Cloning Of Endosperm-specific Promoter From Wheat And Prokaryotic Expression Of HMW Glutenin 1Bx14 Gene

High-molecular-weight glutenins which constitute of many subunits is a kind ofimportant storage protein and occupy 10% of whole protein in seed. Plenty of studies showedthat constitution of high-molecular-weight glutenin subunit (HMW-GS)play a signification roleon Triticeae processing quality. It is an important subject that transfer gene into cultivateTriticeae to improve quality utilizing gene engineering. So receiving a quality gene andpromoter which can drive it specially expression in embryo is a precondition to qualitybreeding. Triticeae high-molecular-weight glutenins is a important seed storage protein andspecially expression in embryo. We cloned a promoter utilizing PCR technology.

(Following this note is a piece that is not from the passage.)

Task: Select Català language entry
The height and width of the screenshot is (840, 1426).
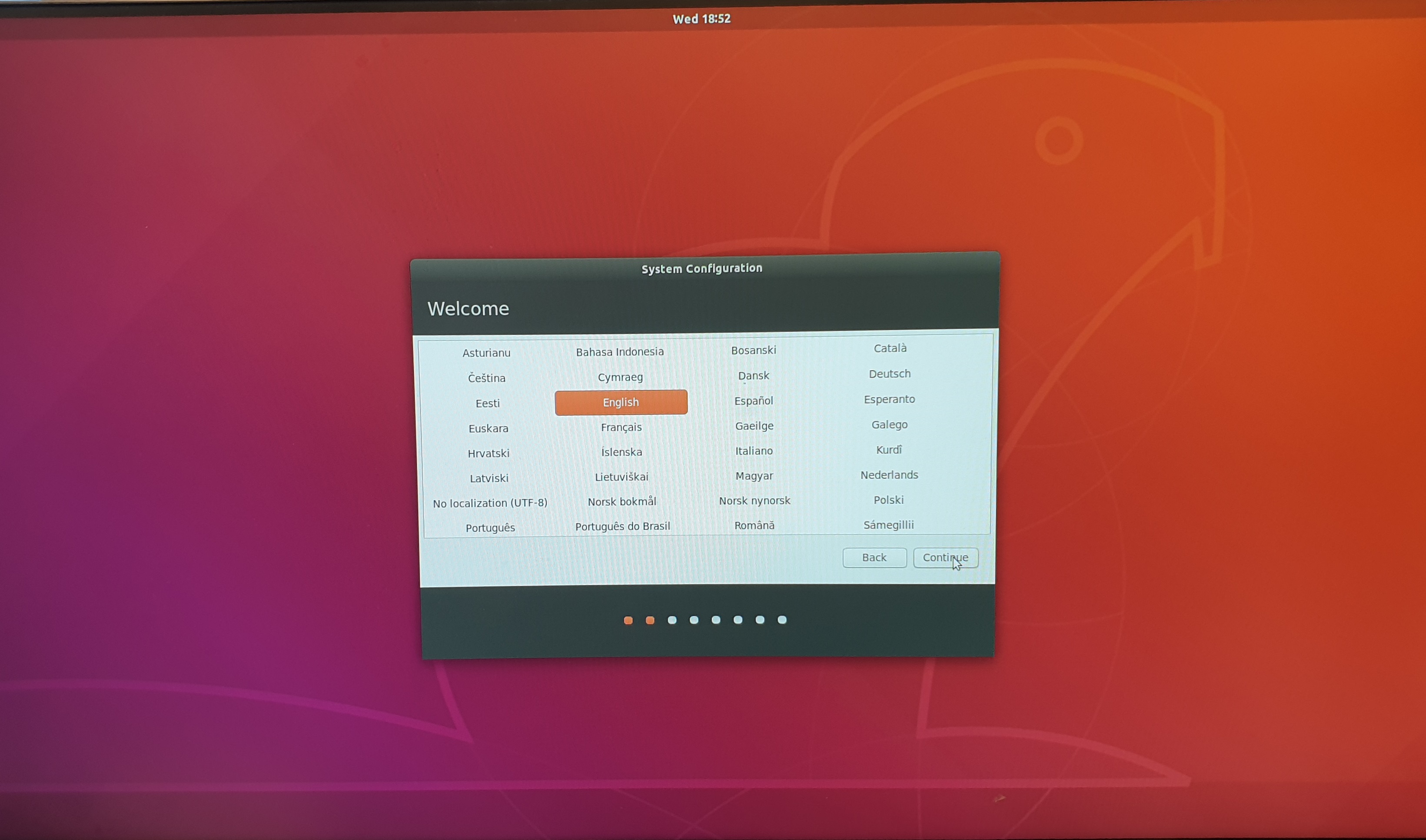Action: pos(890,348)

Sequencing,homology and alignment analysis showed that the cloned product is HMW-GS 1Dx2'spromoter, the length is 1041 base pairs and the number of Genbank is AJ577815. Linked itwith Gus gene and transferred it into Triticeae seed and slide with gene gun, only observedinstant expression product in Triticeae seed, which certificated that HMW-GS promoter candirect reporting gene especially expression in Triticeae seed. Isolation specially of Triticeae seed settle foundation to use plant as vector to produceprotein and also is precondition to improve Triticeae quality utilizing gene engineeringtechnology. During improve Triticeae quality must have some quality genes and speciallypromoters. The content and constitutes of glutenins and prolamin in Triticeae seed withprocessing quality have closed relation. During the analysis contribute of different HMW-GSto processing quality find that 1Dx5+1Dy10 is quality subunits but 1Dx2+1Dy12 is badsubunits. Some quality bread Triticeae such as xiaoyan 6 (1Bx14+1By15 and1Dx2+1Dy12)have no 1Dx5+1Dy10 but have 1Dx2+1Dy12 in our country. The analysisshowed that 1Bx14+1By15 have the same function with 1Dx5+1Dy10, so research1Bx14+1By15 have signification to quality breeding. We abundance analysis HMW-GS14gene sequence, summarize anciently experimental result and succeed received HMW-GS14gene making use of ameliorative PCR buffer system and a pair of high melting temperature(Tm)primers. Insert it into prokaryotic expression vector pET30a(+), gained recombinant plasmidpET30a-HMW and transformed pET 30a -HMW into E.coli and were expressed intentionprotein product which establish foundation to function identification HMW-GS14 and improveTriticeae utilizing gene engineering.